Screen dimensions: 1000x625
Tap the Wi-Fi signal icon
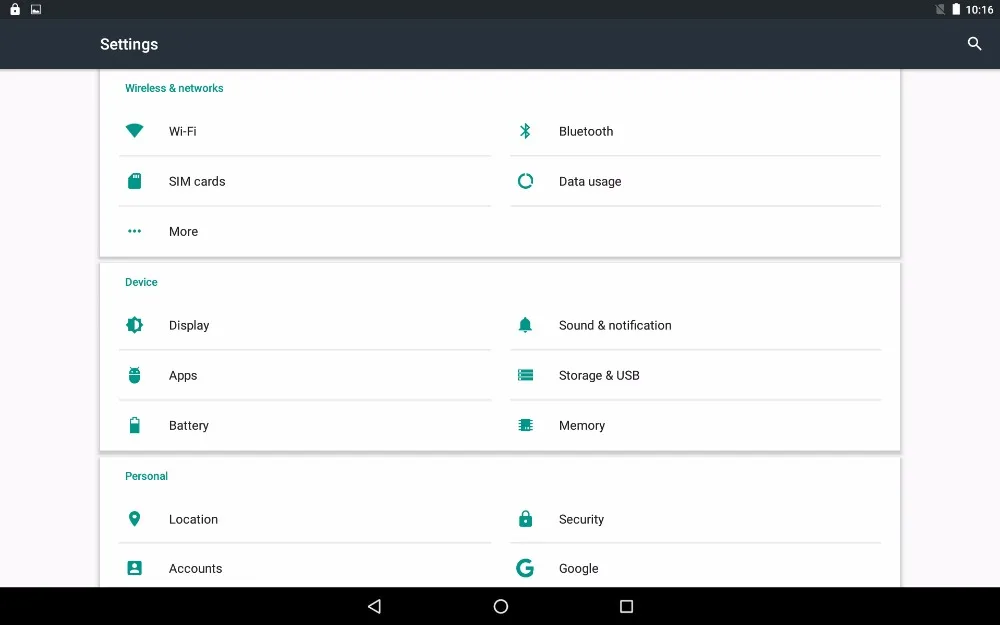[135, 131]
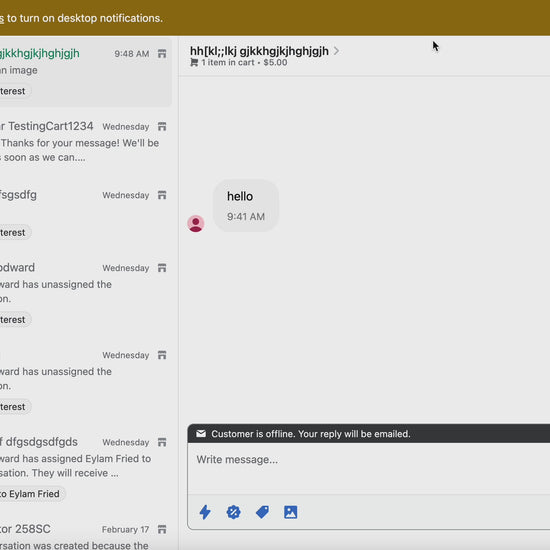Select the conversation received at 9:48 AM
This screenshot has width=550, height=550.
[84, 72]
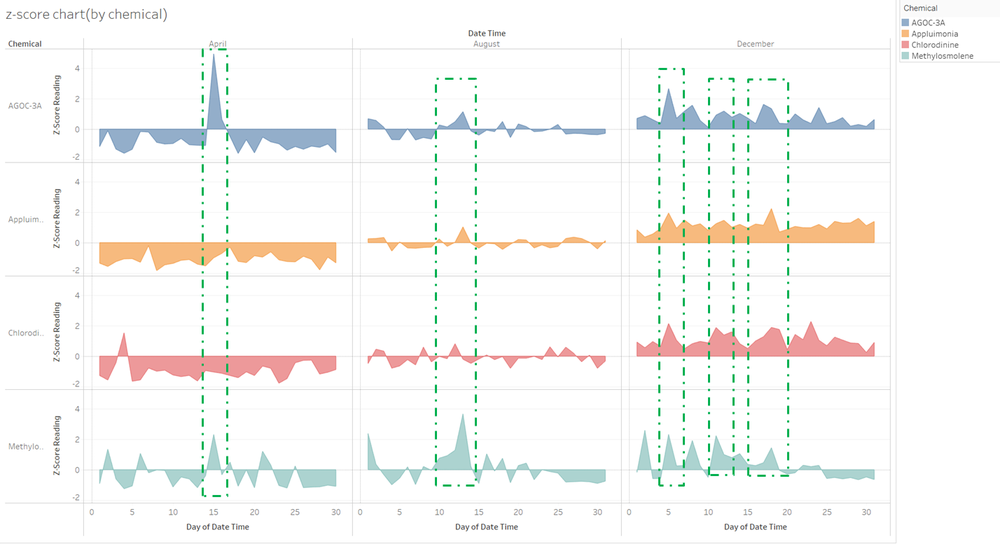
Task: Click the Chlorodinine April peak near day 4
Action: tap(124, 346)
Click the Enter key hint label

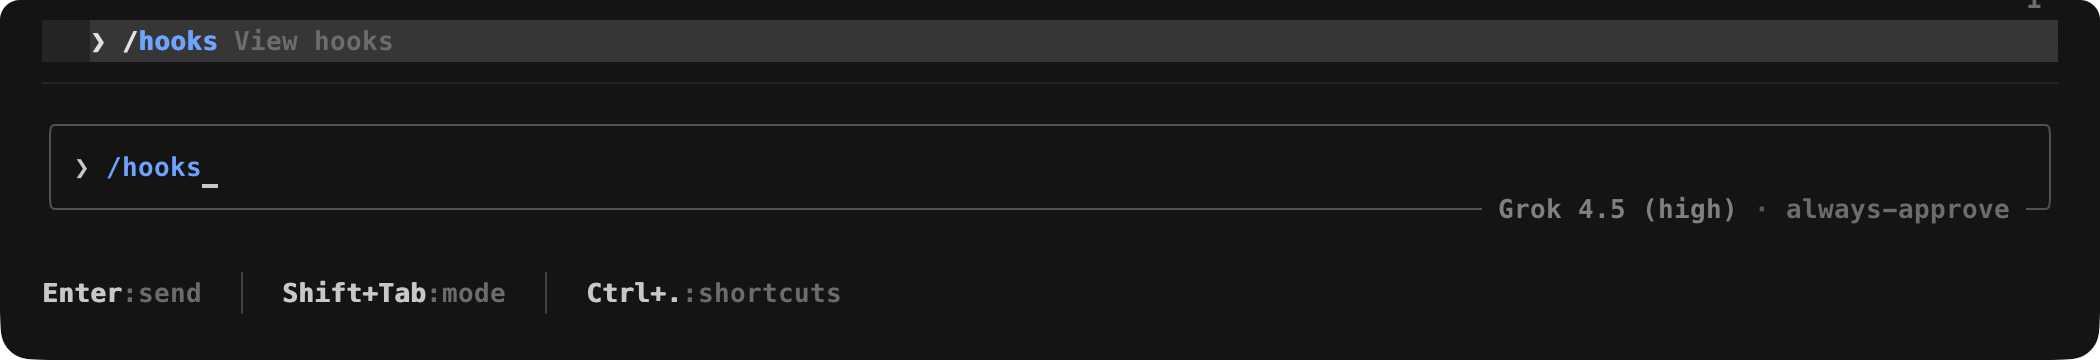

WHAT THE TASK REQUIRES: Rewrite the items above as a numbered list, one line per number, skipping blank lines and leaving out the pictures.

WRITTEN REPLY:
1. Screen dimensions: 1000x625
2. Tap the Wi-Fi signal icon
3. [135, 131]
4. Select the conversation received at 9:48 AM
5. This screenshot has width=550, height=550.
6. [84, 72]
7. Task: Click the Chlorodinine April peak near day 4
8. Action: tap(124, 346)
9. Click the Enter key hint label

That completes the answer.